Le Togo vient de réaliser une performance remarquable lors du 22ᵉ Concours d’agrégation organisé par le Conseil africain et malgache pour l’enseignement supérieur. Les universités publiques nationales comptent désormais neuf nouveaux Maîtres de conférences agrégés, confirmant ainsi le rayonnement croissant de la recherche togolaise dans l’espace francophone africain.
Les premières annonces, diffusées depuis le campus de l’Université Cheikh Anta Diop de Dakar, ont révélé l’excellence de cinq juristes togolais. En droit public, Kodjo Essé Kokou Joseph Junior et Wella Mazamesso, tous deux affiliés à l’Université de Lomé, ont décroché le prestigieux titre. Leurs collègues privatistes ne sont pas en reste. Avengnon Koffi Edem (Université de Lomé), Awoki Kougnontéma (Université de Kara) et Folly Messan Agbo (Université de Lomé) ont également franchi avec succès cette étape décisive de leur carrière académique.

Cette première vague de résultats a suscité des réactions enthousiastes parmi les 113 candidats venus de douze pays et évalués par un jury composé de 37 membres. Les épreuves, qui se sont déroulées jusqu’au 21 novembre, représentent l’un des défis les plus exigeants du calendrier universitaire du continent.
La proclamation finale du jeudi 20 novembre est venue renforcer cette dynamique positive. La section Sciences économiques a offert quatre nouveaux agrégés au pays. Djahini-Afawoubo Dossè Mawussi (Université de Lomé), Bataka Hodabalo (Université de Kara), Dandonougbo Yevessé (Université de Lomé) ainsi que Sanoussi Yacobou (Université de Kara) ont été admis, enrichissant ainsi le corps professoral national de compétences scientifiques renforcées.

Ces résultats placent le Togo parmi les nations les plus performantes de la zone CAMES pour l’édition 2025. Cette moisson illustre l’aboutissement d’efforts soutenus menés depuis plusieurs années au sein des établissements d’enseignement supérieur du pays. La formation doctorale, l’encadrement scientifique et l’intégration aux réseaux académiques internationaux constituent les piliers de cette montée en puissance.

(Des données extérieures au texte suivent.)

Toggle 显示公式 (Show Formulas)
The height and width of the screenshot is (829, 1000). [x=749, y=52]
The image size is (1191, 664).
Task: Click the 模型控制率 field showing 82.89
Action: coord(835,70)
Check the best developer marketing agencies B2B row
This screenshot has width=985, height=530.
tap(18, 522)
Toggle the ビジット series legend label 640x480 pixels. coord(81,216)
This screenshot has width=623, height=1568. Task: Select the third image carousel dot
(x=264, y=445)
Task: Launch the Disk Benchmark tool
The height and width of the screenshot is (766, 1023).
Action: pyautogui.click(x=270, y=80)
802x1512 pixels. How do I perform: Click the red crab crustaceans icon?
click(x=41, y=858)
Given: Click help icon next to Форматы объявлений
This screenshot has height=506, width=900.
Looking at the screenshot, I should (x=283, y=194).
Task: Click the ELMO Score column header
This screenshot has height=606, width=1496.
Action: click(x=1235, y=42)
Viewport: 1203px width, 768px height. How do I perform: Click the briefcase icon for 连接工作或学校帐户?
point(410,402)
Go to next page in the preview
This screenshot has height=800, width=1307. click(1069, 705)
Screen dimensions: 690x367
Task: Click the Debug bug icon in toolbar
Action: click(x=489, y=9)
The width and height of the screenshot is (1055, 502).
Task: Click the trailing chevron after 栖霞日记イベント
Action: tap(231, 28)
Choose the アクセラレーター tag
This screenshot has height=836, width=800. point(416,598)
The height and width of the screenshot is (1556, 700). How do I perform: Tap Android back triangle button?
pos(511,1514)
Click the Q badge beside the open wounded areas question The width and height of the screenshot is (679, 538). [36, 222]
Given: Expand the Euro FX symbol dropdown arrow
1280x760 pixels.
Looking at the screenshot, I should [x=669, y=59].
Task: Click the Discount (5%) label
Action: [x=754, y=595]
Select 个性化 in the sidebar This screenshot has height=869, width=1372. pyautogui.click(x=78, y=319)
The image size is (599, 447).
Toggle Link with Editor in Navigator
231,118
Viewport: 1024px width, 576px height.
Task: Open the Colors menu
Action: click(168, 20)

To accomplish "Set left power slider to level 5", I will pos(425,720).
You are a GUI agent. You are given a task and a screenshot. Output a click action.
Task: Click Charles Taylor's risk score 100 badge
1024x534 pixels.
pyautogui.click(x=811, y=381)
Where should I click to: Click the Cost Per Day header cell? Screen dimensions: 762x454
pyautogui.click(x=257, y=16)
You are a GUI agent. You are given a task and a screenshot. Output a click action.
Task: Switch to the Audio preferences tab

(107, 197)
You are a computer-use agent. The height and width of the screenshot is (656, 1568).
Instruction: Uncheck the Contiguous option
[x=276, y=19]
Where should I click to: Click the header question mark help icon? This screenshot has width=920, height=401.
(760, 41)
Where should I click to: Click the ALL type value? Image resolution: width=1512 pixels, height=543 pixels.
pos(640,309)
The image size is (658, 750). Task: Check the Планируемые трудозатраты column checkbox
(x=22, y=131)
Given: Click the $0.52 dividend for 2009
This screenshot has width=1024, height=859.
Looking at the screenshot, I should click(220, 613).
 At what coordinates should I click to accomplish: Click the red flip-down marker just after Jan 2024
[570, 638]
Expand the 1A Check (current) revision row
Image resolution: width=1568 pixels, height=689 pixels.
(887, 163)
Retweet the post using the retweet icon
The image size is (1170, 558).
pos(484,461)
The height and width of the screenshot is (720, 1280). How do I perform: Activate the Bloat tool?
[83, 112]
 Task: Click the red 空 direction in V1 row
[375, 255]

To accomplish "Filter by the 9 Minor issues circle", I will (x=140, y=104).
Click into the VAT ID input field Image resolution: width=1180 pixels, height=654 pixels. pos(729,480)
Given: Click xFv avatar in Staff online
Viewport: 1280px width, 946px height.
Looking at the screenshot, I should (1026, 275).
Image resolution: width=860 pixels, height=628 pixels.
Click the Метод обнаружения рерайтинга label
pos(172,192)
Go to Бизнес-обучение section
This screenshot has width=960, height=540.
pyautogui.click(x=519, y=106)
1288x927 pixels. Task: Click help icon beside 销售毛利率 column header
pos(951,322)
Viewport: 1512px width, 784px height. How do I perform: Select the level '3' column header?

Il convient de rappeler que le concours d’agrégation du CAMES représente la voie privilégiée pour accéder au corps des enseignants-chercheurs de rang intermédiaire dans l’espace universitaire francophone africain. Y exceller constitue bien davantage qu’une simple promotion individuelle. Cette réussite collective accroît la visibilité scientifique du Togo, renforce la crédibilité de ses institutions académiques et améliore l’attractivité de ses universités publiques dans un environnement universitaire toujours plus concurrentiel.